OELMEK’S promotion of laziness did not end there. On Thursday it issued an announcement ordering the ministry of education, not to introduce the rest of the syllabus through distance learning, which should go over what had already been taught. Exams had to be based on what had been taught so far and nothing new taught, Oelmek’s champions of indolence decreed.
This would ensure teachers did not have to prepare any new lessons that would interfere with the extended holiday the coronavirus earned them. Prodromou, to his credit, told them to ‘f’ off, in polite terms, even at the risk of again being accused of playing with the lives of teachers, by asking them to work.
IT WAS not only with the lives of teachers that the government was playing. It did the same in the case of the public parasites, who were also hoping Covid-19 would enable them to do nothing at home rather than at the office. Most of them stayed home claiming they had small children, parents that were in the vulnerable group, to which many of them belonged, suffering from chronic laziness.

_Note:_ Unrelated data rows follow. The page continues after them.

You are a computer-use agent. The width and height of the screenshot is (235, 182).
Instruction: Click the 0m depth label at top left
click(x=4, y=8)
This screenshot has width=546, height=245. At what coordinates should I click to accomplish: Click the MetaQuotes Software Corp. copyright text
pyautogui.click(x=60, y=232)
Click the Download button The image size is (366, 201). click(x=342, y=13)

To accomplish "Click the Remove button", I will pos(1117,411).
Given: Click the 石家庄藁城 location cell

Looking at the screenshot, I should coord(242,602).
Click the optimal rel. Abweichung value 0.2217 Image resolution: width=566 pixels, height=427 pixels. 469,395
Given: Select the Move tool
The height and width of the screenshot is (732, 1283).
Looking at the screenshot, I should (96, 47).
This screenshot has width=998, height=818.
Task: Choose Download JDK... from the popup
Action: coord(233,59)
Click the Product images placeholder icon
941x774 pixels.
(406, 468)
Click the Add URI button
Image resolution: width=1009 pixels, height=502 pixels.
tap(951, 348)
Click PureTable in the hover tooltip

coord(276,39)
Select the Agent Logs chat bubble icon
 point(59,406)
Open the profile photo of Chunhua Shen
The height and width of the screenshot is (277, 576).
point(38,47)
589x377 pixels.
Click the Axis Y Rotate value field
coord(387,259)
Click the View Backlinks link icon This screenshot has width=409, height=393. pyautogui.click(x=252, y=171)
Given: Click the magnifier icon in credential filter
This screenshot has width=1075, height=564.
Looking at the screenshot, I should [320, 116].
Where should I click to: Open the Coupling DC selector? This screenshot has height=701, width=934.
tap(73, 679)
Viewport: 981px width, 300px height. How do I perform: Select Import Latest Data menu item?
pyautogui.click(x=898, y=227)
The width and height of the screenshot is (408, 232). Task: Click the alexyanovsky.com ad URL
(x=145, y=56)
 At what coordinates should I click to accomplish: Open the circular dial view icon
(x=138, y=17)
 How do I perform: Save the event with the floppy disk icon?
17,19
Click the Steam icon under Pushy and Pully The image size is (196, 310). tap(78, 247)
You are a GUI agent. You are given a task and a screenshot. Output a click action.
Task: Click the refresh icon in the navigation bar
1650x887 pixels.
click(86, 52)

And when the government decreed that it wanted the staff of the labour and health ministries as well as of the state health services and the HIO to show up for work normally, the parasites’ union Pasydy immediately issued a statement saying this “puts at grave risk the health of citizens.” It meant parasites because it does not care about the health of citizens that work for a living being put at grave risk.
It was unacceptable to ask parasites to go to work “at a time when the hazardous nature and progression of the virus remains indeterminate while worldwide everyone is saying stay at home,” said Hadjimourmouris’ organ. To be fair it makes no difference whether the parasites are resting at home or at work, as they will carry on sucking our blood from either place.
IT WAS NOT only the parasitic class that was exploiting the coronavirus in Kyproulla. According to Phil, “the occupation regime was trying to utilise the coronavirus pandemic in order to put across the message to international platform that it was acting under the status of a ‘state’.”
I take my hat off to the paper for finding a Cyprob spin on the coronavirus.
This devious plan had been set in motion by the pseudo minister of foreign affairs, Kudret Ozersay, who had sent letters to WHO and the European Commission about the measures implemented against the coronavirus. He also asked for cooperation and assistance – financial and medical equipment if the need arose, report the outraged Phil.
How a request for cooperation and help could be an attempt “to procure recognition in the middle of a pandemic,” only the paranoid Phil journalist can explain.
I KNOW it is not normal, for our establishment to praise anyone, but we feel obliged to put in a good word for our health minister Constantinos Ioannou, who has been doing a fantastic job running the coronavirus show for the government. The guy is smart, articulate, composed, radiating calmness and confidence when speaking in public.
He speaks directly, answers all questions honestly and admits to making mistakes, not being lumbered with the oversized ego of most of our politicians. You just trust the guy because he does not do bullshit.
Prez Nik got lucky in appointing Ioannou because he did not know him, but as they said in The Big Lebowski, ‘cometh the hour, cometh the man’. And Ioannou is proving to be very much the man in this time of crisis. I dread to think how things would have been if Ioannou’s self-centred, hot-headed, publicity-seeking predecessor was running the coronavirus show.